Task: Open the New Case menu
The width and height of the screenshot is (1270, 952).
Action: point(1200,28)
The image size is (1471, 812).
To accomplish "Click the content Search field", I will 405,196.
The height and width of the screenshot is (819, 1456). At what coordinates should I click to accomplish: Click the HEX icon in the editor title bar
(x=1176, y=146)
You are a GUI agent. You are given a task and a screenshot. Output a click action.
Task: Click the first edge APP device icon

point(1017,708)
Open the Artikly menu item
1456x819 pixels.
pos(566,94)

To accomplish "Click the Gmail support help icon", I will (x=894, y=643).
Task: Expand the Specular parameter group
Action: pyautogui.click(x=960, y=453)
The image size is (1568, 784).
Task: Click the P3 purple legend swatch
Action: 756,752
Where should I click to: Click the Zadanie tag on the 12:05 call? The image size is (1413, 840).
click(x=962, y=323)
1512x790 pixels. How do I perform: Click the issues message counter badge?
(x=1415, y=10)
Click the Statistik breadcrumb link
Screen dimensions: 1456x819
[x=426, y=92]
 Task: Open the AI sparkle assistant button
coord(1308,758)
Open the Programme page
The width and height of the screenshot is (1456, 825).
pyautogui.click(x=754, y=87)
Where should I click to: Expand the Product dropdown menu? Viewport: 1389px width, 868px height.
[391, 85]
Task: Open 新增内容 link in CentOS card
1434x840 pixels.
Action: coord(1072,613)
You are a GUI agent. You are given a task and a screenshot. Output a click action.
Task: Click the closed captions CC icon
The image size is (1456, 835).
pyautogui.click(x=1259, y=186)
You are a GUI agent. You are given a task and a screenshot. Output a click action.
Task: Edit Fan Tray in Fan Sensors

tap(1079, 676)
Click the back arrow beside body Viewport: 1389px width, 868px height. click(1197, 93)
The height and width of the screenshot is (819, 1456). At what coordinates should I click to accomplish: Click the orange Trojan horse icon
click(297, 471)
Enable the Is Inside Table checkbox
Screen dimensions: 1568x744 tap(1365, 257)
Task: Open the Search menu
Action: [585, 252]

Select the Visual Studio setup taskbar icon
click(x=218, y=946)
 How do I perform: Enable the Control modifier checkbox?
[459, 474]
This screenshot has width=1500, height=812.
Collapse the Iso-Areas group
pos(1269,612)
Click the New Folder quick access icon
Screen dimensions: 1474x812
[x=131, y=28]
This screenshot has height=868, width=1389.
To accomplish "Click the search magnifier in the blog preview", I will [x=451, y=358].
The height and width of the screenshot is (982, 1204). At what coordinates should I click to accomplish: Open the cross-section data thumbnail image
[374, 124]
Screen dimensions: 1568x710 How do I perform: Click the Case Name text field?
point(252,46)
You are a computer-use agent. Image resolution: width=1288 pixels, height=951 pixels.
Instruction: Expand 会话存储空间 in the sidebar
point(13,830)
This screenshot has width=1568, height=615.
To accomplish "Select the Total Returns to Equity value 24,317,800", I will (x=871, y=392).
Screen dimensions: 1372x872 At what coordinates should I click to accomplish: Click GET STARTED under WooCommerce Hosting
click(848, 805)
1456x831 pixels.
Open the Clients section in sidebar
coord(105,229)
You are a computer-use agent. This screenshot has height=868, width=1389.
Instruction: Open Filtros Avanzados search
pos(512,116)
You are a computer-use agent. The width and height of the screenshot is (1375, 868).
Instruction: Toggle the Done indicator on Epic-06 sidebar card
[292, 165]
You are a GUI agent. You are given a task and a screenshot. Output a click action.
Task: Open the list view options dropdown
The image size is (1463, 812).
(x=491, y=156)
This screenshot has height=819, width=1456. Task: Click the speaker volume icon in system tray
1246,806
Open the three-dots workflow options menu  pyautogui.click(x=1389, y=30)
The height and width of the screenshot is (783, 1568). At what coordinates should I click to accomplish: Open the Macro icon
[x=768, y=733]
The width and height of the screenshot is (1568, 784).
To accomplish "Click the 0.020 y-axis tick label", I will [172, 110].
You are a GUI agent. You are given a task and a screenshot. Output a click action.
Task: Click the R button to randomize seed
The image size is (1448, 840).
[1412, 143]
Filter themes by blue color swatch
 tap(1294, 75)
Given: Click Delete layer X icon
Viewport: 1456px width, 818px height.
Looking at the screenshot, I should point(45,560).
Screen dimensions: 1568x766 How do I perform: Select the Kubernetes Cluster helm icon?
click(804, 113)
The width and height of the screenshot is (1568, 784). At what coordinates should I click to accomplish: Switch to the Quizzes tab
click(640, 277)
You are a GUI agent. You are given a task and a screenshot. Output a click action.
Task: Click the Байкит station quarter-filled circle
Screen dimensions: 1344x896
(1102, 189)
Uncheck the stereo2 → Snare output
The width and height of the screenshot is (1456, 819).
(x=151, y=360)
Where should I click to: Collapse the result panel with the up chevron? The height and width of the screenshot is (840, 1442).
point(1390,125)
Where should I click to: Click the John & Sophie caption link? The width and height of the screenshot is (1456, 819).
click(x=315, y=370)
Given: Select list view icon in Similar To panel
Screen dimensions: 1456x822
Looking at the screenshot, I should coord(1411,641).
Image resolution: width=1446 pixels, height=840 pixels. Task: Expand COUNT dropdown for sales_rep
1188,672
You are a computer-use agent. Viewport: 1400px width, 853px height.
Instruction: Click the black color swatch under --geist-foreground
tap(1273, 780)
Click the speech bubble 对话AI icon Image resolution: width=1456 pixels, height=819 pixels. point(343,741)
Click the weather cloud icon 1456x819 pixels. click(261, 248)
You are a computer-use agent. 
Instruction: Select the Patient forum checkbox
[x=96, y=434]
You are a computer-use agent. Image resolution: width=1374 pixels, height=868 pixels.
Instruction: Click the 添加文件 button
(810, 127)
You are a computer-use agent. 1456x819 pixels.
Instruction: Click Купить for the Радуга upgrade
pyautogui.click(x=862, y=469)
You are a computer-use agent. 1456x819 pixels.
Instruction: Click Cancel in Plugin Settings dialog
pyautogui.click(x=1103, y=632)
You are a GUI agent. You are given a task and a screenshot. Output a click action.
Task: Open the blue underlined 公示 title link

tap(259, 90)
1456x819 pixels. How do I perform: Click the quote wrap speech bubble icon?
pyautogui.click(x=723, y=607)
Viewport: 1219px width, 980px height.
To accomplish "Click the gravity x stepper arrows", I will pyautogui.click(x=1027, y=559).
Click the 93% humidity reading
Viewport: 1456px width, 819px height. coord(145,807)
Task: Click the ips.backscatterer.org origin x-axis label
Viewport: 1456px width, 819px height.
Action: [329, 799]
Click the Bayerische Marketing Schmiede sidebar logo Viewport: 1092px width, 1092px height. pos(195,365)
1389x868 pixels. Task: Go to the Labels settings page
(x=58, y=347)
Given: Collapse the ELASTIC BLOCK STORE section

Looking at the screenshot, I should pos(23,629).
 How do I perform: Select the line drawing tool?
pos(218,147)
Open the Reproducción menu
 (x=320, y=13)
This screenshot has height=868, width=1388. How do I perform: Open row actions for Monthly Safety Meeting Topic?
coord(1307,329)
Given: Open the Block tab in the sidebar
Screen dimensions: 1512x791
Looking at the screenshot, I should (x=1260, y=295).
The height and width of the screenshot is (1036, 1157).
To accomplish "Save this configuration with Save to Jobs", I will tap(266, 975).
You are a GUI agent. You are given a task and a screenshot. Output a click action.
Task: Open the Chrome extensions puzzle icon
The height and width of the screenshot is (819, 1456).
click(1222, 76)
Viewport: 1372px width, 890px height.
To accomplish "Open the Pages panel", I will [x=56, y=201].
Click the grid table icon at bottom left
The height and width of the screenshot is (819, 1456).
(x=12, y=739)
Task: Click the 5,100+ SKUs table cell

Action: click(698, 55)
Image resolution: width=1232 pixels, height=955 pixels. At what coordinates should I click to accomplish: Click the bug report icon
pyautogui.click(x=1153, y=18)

* * * * * * *

__PROBLEM DESCRIPTION__:
Among the lines of the listing above, which ones contain the word "options"? Show them.

__OUTPUT OF THE EXERCISE__:
Task: Open the list view options dropdown
Open the three-dots workflow options menu  pyautogui.click(x=1389, y=30)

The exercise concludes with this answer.